▶ Stored dataset items
»»

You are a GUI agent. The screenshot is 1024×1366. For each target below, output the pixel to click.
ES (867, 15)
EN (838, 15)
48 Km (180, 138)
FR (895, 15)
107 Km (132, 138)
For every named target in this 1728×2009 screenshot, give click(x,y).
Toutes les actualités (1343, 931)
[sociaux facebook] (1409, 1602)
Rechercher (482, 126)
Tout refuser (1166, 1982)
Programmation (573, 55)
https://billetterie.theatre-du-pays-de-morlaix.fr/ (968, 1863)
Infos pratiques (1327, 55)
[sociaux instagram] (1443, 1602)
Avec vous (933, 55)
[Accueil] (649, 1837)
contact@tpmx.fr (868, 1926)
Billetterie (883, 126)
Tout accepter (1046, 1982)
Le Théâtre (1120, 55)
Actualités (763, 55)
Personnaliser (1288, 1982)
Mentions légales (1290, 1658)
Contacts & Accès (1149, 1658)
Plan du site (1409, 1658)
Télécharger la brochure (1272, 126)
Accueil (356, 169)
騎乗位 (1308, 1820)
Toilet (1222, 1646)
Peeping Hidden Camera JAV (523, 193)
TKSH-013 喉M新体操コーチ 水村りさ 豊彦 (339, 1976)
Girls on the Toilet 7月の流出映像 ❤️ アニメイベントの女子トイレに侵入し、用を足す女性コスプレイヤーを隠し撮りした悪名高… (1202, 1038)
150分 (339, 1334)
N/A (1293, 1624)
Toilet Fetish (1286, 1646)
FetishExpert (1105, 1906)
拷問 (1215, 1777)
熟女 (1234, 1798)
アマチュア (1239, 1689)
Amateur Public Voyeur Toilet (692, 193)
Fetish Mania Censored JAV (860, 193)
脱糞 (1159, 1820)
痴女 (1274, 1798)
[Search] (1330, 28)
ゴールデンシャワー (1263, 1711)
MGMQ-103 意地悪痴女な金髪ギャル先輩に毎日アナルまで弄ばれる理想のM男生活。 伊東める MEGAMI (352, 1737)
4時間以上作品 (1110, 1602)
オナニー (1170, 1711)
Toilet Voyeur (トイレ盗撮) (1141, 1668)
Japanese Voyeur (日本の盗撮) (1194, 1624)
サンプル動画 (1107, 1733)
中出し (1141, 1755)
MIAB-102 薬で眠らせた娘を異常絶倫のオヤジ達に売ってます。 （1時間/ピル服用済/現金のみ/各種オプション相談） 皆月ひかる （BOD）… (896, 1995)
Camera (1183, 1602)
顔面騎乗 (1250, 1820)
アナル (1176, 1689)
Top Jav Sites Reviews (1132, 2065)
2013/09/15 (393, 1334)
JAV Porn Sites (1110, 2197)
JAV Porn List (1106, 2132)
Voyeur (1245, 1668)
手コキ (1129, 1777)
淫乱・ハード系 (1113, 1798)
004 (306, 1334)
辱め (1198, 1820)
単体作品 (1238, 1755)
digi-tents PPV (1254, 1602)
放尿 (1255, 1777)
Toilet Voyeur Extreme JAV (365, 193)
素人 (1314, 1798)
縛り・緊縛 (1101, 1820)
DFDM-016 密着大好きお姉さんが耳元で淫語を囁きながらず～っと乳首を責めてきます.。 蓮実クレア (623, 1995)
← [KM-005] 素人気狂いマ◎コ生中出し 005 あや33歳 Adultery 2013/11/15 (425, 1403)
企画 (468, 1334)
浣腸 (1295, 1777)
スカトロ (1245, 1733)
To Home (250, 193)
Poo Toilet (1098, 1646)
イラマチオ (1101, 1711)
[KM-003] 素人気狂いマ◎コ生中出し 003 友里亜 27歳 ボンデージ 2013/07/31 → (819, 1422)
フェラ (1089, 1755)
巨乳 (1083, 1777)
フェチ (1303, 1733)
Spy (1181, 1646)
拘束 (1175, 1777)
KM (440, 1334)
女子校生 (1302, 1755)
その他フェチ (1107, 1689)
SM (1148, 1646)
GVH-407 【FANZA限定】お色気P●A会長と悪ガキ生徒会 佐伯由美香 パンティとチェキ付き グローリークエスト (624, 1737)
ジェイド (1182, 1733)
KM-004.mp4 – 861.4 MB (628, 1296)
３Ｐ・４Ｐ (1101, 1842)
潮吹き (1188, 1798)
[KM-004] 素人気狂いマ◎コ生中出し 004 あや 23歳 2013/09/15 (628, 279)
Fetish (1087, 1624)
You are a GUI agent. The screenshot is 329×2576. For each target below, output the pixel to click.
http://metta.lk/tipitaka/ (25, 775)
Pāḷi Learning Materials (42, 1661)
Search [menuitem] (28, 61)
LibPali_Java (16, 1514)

««

▶ AIM OF THE EXERCISE
There is a line above that contains "Voyeur (1245, 1668)". Copy it and all later lines through the last, exactly, and leave out the rest.

▶ ANSWER FOR THE TASK
Voyeur (1245, 1668)
手コキ (1129, 1777)
淫乱・ハード系 (1113, 1798)
004 (306, 1334)
辱め (1198, 1820)
単体作品 (1238, 1755)
digi-tents PPV (1254, 1602)
放尿 (1255, 1777)
Toilet Voyeur Extreme JAV (365, 193)
素人 (1314, 1798)
縛り・緊縛 (1101, 1820)
DFDM-016 密着大好きお姉さんが耳元で淫語を囁きながらず～っと乳首を責めてきます.。 蓮実クレア (623, 1995)
← [KM-005] 素人気狂いマ◎コ生中出し 005 あや33歳 Adultery 2013/11/15 (425, 1403)
企画 (468, 1334)
浣腸 (1295, 1777)
スカトロ (1245, 1733)
To Home (250, 193)
Poo Toilet (1098, 1646)
イラマチオ (1101, 1711)
[KM-003] 素人気狂いマ◎コ生中出し 003 友里亜 27歳 ボンデージ 2013/07/31 → (819, 1422)
フェラ (1089, 1755)
巨乳 (1083, 1777)
フェチ (1303, 1733)
Spy (1181, 1646)
拘束 (1175, 1777)
KM (440, 1334)
女子校生 (1302, 1755)
その他フェチ (1107, 1689)
SM (1148, 1646)
GVH-407 【FANZA限定】お色気P●A会長と悪ガキ生徒会 佐伯由美香 パンティとチェキ付き グローリークエスト (624, 1737)
ジェイド (1182, 1733)
KM-004.mp4 – 861.4 MB (628, 1296)
３Ｐ・４Ｐ (1101, 1842)
潮吹き (1188, 1798)
[KM-004] 素人気狂いマ◎コ生中出し 004 あや 23歳 2013/09/15 (628, 279)
Fetish (1087, 1624)
You are a GUI agent. The screenshot is 329×2576. For each target below, output the pixel to click.
http://metta.lk/tipitaka/ (25, 775)
Pāḷi Learning Materials (42, 1661)
Search [menuitem] (28, 61)
LibPali_Java (16, 1514)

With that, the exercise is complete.